Les actes reprochés aux accusés sont constitutifs de crimes contre l’humanité, a déclaré le juge Gervi, du tribunal de la capitale du Guatemala, qui a prononcé le verdict. « Nous, les juges, nous croyons absolument les témoignages des femmes qui ont été violées », a insisté le magistrat en lisant le jugement contre les cinq anciens membres des patrouilles d’autodéfense civile, des milices créées par l’armée guatémaltèque.
Les condamnés sont les frères Benvenuto et Bernardo Ruiz, âgés de 63 et 57 ans, et trois hommes de la famille Cuxum : Damian (67 ans), Gabriel (60 ans) et Francisco (66 ans). Les cinq hommes ont écouté le verdict en visioconférence de la prison d’une caserne de la capitale, où ils sont détenus.
Viols par des militaires
Les victimes, de l’ethnie Achi, ont été violées à plusieurs reprises dans leur village de Rabinal ainsi que dans un poste militaire situé dans cette communauté maya à environ 175 kilomètres au nord de la capitale.
Avant le prononcé de la sentence, les victimes, assistées par des militantes, ont accompli un rituel près du palais de justice, dans le centre historique de la ville de Guatemala.
« J’avais 19 ans quand j’ai été emmenée dans le poste et que les militaires m’ont violée », a déclaré Margarita Siana, 59 ans. « J’ai beaucoup souffert dans ce poste militaire.

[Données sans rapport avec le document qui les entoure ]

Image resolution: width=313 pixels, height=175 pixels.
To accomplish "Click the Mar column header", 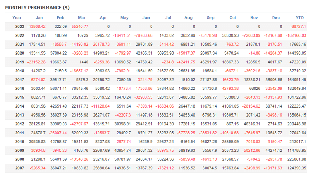I will pyautogui.click(x=82, y=18).
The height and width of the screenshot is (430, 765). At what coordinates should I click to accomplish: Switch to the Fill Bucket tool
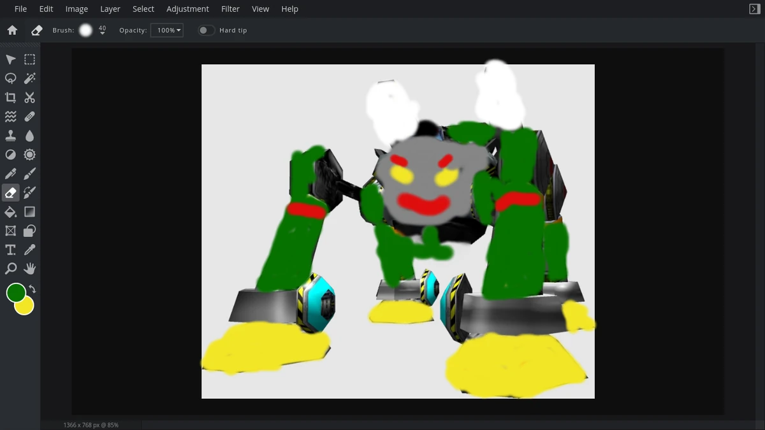pyautogui.click(x=10, y=211)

C’était une grande douleur, une grande souffrance » pendant trois mois, a ajouté la femme, vêtue de son habit traditionnel, et le visage couvert par un masque sanitaire. « Cela nous fait toujours mal, nous ne disons pas des mensonges », a clamé Pedrina Lopez avant que les juges se retirent pour délibérer.
Non loin de là, dans l’enceinte du palais de justice, des proches des accusés exigeaient leur libération en brandissant des pancartes proclamant que les témoignages étaient des « accusations mensongères ».
« Avancée emblématique »
C’est la deuxième fois qu’un tribunal guatémaltèque condamne les auteurs d’agressions sexuelles contre des autochtones durant la guerre civile : en février 2016, deux anciens militaires avaient été condamnés à deux cent quarante et cent vingt années de prison pour avoir notamment réduit onze femmes autochtones à la condition d’esclaves sexuelles. « De nouveau, il a été mis en évidence que la violence sexuelle durant le conflit armé intérieur a été utilisée comme stratégie par l’Etat guatémaltèque », a dénoncé Me Lucia Xiloj, l’une des avocates des victimes, déplorant que des chefs militaires impliqués dans les viols commis à Rabinal n’aient pas été jugés.

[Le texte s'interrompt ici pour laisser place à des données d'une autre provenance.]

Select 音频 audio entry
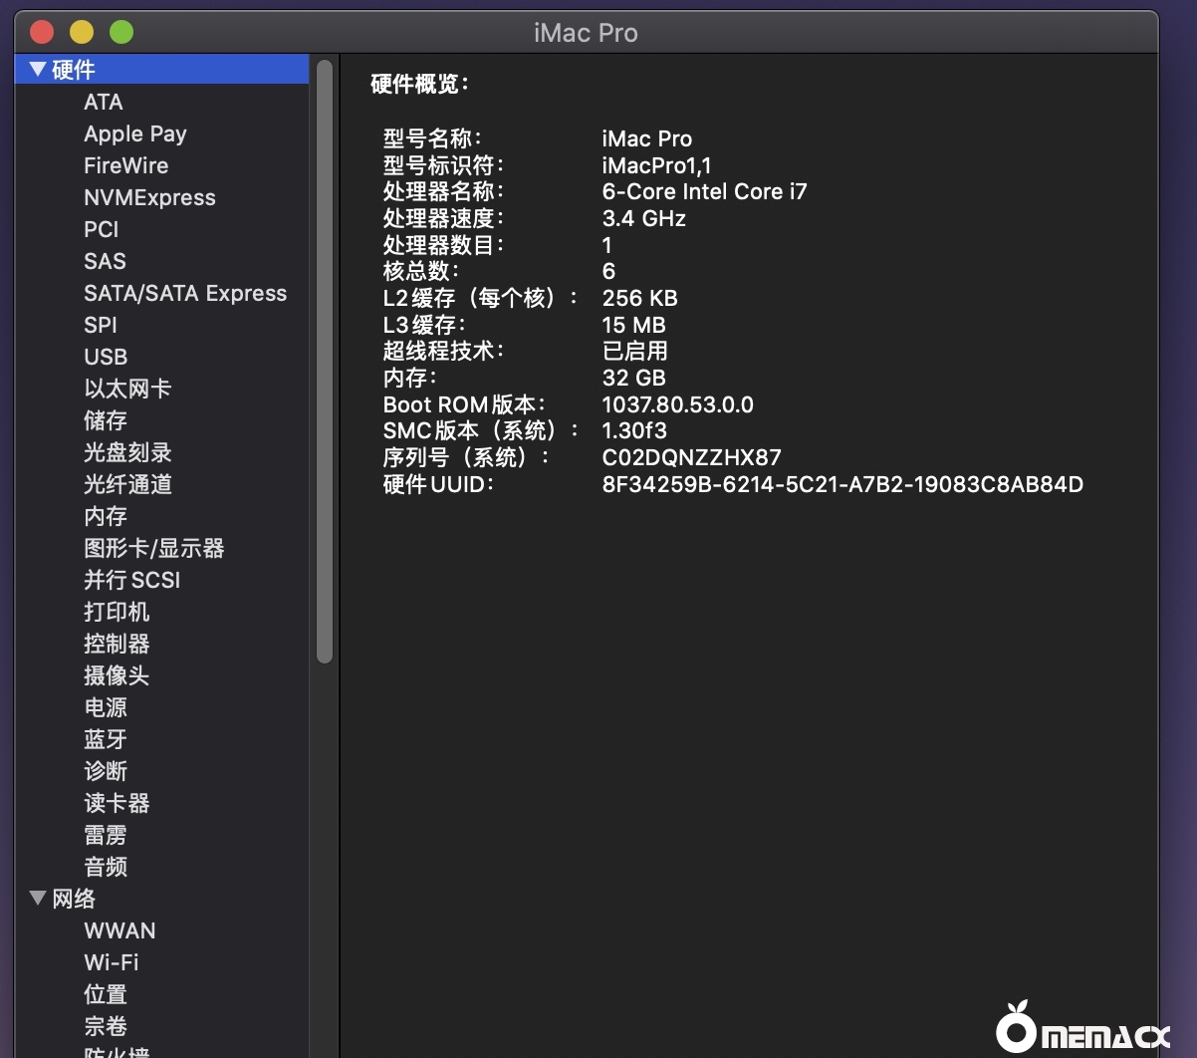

Le bureau au Guatemala du Haut-Commissariat de l’ONU pour les droits de l’homme, a salué le verdict, qui « constitue une avancée emblématique pour l’accès aux droits à la vérité, la justice et la réparation des femmes victimes de violences sexuelles [durant la guerre civile] ».
La guerre civile au Guatemala a fait 200 000 morts et disparus, selon une commission qui a enquêté sur les atrocités commises durant le conflit, en majorité par les forces armées.